▶ EXERCISE OBJECTIVE
Only the first line of the listing and the lines after it, up to and including the one containing "Image resolution: width=1687", should be retyped exactly.

▶ INPUT RECORDS
^^^^^^^^^^^^^^^^
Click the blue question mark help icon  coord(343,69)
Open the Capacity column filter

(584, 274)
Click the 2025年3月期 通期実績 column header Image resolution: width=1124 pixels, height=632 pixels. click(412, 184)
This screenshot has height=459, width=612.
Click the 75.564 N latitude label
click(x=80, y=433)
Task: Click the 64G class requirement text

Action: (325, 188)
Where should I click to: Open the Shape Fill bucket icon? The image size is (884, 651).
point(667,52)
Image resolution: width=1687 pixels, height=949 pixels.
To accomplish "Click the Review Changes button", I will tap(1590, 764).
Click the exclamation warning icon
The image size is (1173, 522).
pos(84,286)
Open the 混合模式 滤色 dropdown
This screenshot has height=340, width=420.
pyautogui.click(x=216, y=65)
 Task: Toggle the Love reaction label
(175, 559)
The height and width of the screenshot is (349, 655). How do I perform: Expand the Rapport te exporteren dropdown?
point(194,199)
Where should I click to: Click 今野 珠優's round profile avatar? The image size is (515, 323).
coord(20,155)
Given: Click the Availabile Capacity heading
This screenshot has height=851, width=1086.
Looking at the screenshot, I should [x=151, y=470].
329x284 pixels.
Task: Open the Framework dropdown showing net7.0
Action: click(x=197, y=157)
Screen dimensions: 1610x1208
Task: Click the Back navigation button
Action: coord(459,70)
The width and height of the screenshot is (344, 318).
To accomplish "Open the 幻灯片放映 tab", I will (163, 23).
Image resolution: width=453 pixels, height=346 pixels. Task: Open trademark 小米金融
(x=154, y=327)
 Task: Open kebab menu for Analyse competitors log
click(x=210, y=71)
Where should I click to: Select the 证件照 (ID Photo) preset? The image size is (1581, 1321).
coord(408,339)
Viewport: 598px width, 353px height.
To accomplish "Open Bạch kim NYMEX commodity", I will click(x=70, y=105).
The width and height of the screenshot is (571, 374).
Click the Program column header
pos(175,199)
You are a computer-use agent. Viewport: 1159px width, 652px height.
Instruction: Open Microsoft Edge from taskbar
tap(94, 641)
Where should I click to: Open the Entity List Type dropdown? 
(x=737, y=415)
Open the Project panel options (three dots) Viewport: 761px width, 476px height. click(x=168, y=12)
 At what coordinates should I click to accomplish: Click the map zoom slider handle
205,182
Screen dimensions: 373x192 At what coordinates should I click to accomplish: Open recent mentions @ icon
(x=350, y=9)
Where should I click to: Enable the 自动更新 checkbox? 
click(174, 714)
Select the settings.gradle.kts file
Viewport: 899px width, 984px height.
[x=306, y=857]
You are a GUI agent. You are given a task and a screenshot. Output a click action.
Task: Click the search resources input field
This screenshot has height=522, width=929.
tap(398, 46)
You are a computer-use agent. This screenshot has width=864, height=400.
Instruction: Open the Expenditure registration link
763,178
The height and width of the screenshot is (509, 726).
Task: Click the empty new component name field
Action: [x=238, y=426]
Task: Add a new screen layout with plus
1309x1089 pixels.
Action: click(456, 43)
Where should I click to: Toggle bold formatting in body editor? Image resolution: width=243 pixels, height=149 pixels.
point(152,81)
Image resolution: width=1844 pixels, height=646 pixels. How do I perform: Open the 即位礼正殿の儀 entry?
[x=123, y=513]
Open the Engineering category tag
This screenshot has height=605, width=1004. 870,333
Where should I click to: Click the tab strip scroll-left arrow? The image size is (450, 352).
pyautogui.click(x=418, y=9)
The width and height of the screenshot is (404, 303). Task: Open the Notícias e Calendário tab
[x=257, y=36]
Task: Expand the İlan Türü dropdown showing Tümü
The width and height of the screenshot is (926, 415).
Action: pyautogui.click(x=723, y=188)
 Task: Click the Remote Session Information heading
^^^^^^^^^^^^^^^^
▶ WRITTEN REPLY
Click the blue question mark help icon  coord(343,69)
Open the Capacity column filter

(584, 274)
Click the 2025年3月期 通期実績 column header Image resolution: width=1124 pixels, height=632 pixels. click(412, 184)
This screenshot has height=459, width=612.
Click the 75.564 N latitude label
click(x=80, y=433)
Task: Click the 64G class requirement text

Action: (325, 188)
Where should I click to: Open the Shape Fill bucket icon? The image size is (884, 651).
point(667,52)
Image resolution: width=1687 pixels, height=949 pixels.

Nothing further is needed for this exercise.